*DIRECTIONS FOR THIS TASK*.
Below are the records. Retype exactly the lines between the lines holding "Task: Open the v9.2.0 asc signature link" and "Task: Click the 안내 column header", inclusive.

*Extracted records*.
--- START ---
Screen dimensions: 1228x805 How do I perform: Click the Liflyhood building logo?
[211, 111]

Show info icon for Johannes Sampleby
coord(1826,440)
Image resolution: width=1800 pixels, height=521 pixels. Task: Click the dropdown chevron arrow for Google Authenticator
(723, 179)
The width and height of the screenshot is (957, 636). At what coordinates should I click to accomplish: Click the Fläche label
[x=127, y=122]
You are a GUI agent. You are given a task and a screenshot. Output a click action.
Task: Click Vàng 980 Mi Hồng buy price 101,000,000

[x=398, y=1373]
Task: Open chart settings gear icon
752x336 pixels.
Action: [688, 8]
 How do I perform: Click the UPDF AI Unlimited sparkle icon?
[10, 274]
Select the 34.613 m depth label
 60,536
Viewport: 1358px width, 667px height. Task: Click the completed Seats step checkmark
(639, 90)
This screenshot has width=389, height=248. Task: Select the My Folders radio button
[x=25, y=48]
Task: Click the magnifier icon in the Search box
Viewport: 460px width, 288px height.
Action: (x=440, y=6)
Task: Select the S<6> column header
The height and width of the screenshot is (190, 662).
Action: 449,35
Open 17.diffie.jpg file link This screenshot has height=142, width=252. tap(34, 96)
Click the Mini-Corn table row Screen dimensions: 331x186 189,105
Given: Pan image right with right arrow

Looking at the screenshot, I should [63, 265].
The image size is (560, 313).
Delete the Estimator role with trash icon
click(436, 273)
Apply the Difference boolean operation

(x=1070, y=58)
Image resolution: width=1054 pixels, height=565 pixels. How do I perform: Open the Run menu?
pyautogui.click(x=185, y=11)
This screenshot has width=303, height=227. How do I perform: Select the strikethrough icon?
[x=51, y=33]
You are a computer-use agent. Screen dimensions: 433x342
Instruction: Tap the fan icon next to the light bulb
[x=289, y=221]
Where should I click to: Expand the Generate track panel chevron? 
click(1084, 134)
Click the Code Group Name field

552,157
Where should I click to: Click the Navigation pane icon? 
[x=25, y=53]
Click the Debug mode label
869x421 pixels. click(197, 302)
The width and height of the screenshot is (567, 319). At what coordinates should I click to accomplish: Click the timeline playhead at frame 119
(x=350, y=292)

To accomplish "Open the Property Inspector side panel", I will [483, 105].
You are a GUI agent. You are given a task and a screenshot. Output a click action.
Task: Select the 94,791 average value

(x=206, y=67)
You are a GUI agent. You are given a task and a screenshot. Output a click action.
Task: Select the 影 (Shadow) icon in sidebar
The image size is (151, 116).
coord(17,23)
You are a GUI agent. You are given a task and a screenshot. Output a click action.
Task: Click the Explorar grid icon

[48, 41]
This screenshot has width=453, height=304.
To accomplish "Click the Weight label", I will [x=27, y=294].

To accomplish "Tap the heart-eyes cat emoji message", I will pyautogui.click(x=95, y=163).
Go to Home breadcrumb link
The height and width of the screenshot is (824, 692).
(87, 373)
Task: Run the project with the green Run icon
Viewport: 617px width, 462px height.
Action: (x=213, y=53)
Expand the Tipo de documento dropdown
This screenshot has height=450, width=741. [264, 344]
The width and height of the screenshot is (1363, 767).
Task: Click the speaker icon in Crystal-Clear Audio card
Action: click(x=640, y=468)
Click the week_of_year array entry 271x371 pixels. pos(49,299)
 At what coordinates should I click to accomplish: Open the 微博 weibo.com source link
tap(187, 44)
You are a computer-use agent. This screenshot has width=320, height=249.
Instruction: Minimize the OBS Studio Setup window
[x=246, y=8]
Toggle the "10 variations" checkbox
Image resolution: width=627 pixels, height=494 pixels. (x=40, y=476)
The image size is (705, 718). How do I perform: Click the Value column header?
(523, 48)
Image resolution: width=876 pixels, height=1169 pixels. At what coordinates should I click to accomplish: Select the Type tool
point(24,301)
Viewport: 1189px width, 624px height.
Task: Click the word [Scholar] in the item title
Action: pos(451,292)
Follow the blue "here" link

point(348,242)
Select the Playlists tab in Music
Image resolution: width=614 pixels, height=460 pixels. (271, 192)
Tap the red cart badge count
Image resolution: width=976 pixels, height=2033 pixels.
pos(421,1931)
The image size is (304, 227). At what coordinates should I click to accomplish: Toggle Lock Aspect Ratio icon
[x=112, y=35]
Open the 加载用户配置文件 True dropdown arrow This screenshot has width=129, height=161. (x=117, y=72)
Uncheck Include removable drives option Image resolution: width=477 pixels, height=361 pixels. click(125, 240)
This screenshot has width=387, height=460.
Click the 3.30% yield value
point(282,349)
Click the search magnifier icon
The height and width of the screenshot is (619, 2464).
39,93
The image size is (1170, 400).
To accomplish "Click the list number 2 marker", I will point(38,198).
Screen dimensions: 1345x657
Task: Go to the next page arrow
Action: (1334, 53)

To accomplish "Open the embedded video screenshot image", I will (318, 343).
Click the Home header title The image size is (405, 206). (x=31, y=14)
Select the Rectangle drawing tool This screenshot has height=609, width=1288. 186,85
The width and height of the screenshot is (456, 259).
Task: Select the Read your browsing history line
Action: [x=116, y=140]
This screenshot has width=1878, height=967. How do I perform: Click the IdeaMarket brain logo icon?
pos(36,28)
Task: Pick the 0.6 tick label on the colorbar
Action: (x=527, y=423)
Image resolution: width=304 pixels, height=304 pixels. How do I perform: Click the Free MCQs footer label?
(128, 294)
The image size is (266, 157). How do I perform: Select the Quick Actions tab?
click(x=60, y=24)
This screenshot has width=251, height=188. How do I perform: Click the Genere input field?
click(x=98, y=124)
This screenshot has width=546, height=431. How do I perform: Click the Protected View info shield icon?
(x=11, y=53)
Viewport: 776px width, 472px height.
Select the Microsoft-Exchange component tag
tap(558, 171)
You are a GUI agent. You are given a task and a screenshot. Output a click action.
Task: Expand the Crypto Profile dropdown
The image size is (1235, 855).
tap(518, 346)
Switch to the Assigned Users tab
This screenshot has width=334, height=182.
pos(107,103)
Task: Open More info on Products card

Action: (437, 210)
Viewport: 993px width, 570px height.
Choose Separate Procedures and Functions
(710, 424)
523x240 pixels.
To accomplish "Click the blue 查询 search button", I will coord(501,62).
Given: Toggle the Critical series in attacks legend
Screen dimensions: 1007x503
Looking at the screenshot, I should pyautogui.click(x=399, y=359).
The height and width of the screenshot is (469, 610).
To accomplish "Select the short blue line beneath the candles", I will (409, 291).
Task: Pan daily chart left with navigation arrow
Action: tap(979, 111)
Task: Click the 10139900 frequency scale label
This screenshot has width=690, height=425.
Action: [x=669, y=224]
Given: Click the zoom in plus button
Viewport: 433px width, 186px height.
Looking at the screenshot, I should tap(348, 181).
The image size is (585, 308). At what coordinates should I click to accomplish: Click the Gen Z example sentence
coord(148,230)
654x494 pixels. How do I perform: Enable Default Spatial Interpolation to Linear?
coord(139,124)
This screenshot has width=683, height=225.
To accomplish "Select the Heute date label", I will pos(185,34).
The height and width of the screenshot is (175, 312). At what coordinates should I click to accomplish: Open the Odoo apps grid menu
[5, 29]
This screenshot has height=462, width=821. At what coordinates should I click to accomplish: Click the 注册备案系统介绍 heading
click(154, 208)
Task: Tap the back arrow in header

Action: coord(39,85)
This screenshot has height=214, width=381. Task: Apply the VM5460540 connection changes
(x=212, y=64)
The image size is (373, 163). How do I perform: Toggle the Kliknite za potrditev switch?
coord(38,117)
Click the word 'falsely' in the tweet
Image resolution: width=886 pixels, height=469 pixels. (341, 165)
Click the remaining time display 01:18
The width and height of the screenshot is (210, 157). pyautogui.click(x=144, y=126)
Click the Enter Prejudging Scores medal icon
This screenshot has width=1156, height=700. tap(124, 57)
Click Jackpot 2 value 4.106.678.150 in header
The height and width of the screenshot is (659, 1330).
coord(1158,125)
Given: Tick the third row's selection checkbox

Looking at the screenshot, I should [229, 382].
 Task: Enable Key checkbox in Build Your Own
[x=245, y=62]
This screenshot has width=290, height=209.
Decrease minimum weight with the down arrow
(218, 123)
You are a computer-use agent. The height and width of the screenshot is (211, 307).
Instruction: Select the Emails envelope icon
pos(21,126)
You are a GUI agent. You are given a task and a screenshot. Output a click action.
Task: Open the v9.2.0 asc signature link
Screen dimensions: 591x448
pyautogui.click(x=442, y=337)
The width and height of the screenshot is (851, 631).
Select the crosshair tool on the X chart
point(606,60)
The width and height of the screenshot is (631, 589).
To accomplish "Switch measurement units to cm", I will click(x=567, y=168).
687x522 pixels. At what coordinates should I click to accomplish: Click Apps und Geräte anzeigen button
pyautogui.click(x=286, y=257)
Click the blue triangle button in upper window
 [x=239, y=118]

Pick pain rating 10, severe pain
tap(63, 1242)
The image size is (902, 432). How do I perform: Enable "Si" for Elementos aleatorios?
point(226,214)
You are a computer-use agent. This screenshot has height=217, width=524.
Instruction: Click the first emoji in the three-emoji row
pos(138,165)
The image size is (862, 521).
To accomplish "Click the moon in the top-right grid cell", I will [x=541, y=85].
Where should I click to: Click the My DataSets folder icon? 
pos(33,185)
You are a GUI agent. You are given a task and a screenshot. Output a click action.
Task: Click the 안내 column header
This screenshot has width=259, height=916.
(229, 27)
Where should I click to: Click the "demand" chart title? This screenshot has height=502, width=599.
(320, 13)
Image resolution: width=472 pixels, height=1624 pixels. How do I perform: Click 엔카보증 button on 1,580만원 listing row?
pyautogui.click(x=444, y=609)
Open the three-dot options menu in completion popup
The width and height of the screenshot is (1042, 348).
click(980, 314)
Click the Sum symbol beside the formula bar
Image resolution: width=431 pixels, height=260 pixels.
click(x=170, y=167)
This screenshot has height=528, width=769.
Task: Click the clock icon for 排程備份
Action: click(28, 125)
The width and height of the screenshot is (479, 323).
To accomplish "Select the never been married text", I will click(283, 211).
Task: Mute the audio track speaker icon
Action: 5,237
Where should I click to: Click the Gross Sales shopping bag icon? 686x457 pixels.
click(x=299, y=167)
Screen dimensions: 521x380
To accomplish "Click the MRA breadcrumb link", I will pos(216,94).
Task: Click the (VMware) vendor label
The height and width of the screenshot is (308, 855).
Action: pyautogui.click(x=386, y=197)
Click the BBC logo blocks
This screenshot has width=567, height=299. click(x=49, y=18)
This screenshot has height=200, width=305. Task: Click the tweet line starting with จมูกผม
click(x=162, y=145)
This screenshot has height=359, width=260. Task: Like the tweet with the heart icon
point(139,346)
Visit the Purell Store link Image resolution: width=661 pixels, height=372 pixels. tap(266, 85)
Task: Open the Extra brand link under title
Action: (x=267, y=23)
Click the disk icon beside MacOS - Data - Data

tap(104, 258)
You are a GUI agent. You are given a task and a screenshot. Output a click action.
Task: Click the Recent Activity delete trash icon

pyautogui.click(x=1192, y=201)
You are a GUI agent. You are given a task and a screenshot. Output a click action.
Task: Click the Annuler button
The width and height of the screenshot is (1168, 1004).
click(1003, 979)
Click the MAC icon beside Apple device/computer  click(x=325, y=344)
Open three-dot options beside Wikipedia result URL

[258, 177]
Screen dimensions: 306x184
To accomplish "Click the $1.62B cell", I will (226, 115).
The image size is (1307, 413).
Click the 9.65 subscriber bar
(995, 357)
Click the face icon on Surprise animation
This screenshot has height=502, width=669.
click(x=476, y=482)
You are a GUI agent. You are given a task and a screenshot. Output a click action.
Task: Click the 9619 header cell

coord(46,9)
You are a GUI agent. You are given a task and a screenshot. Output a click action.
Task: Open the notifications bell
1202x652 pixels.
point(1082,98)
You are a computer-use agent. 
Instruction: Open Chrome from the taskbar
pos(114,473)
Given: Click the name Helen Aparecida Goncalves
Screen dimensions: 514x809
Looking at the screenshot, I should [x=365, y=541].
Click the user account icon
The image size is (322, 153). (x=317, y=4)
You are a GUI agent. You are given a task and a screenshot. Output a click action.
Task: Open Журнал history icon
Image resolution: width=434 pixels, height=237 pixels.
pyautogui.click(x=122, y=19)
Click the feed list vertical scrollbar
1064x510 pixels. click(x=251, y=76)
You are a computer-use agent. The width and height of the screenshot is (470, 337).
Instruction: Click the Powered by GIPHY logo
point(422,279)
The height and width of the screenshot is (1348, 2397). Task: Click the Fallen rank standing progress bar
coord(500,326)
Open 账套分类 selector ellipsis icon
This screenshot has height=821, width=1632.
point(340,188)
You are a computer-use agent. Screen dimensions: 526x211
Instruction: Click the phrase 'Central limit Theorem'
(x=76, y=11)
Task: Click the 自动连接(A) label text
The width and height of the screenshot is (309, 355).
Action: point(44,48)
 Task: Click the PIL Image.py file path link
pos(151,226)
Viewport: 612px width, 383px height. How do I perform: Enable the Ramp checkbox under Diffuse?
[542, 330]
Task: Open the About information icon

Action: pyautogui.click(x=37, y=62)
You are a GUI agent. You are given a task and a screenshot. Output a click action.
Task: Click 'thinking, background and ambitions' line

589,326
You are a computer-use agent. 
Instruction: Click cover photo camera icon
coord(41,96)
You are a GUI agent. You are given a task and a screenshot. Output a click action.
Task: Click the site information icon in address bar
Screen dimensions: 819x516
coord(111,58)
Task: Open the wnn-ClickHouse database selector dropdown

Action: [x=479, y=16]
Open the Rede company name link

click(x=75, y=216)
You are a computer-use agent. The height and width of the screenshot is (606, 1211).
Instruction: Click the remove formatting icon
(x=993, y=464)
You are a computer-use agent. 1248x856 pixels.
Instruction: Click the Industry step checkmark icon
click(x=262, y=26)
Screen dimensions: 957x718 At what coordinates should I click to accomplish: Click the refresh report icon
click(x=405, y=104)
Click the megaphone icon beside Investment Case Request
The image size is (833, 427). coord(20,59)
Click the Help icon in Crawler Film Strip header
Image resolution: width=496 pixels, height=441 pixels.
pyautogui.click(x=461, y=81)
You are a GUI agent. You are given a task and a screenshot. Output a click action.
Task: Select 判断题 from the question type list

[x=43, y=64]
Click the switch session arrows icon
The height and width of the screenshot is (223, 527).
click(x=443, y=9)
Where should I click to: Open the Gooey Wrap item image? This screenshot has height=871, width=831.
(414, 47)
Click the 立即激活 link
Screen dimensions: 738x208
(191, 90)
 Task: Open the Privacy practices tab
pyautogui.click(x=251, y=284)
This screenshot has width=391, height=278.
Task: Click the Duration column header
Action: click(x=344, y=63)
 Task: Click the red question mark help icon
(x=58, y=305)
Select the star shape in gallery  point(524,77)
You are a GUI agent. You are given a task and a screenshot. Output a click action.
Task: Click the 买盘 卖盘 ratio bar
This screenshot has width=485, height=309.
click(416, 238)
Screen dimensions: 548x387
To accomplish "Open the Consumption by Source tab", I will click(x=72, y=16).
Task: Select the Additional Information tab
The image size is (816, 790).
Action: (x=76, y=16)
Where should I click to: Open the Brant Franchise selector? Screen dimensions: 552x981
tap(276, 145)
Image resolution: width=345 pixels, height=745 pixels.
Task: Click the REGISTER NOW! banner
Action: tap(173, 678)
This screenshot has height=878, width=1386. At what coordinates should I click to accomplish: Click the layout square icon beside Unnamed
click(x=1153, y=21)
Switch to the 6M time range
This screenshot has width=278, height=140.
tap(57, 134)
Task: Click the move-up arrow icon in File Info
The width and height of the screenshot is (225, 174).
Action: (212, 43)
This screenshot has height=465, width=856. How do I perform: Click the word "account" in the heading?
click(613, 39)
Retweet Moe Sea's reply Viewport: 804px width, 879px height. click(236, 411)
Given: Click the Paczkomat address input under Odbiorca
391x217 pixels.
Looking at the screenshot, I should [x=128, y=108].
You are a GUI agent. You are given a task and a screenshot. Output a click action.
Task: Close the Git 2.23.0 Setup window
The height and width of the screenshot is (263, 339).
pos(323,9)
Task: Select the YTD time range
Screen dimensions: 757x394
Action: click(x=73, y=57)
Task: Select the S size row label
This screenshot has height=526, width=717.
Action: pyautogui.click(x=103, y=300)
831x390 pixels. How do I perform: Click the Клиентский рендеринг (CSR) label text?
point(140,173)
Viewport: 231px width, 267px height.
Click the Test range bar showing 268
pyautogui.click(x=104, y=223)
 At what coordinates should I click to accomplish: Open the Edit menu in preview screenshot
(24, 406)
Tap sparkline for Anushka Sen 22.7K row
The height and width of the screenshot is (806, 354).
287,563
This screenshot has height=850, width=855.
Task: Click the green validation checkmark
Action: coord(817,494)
--- END ---
*REPLY TO THE TASK*.
Task: Open the v9.2.0 asc signature link
Screen dimensions: 591x448
pyautogui.click(x=442, y=337)
The width and height of the screenshot is (851, 631).
Select the crosshair tool on the X chart
point(606,60)
The width and height of the screenshot is (631, 589).
To accomplish "Switch measurement units to cm", I will click(x=567, y=168).
687x522 pixels. At what coordinates should I click to accomplish: Click Apps und Geräte anzeigen button
pyautogui.click(x=286, y=257)
Click the blue triangle button in upper window
 [x=239, y=118]

Pick pain rating 10, severe pain
tap(63, 1242)
The image size is (902, 432). How do I perform: Enable "Si" for Elementos aleatorios?
point(226,214)
You are a computer-use agent. This screenshot has height=217, width=524.
Instruction: Click the first emoji in the three-emoji row
pos(138,165)
The image size is (862, 521).
To accomplish "Click the moon in the top-right grid cell", I will [x=541, y=85].
Where should I click to: Click the My DataSets folder icon? 
pos(33,185)
You are a GUI agent. You are given a task and a screenshot. Output a click action.
Task: Click the 안내 column header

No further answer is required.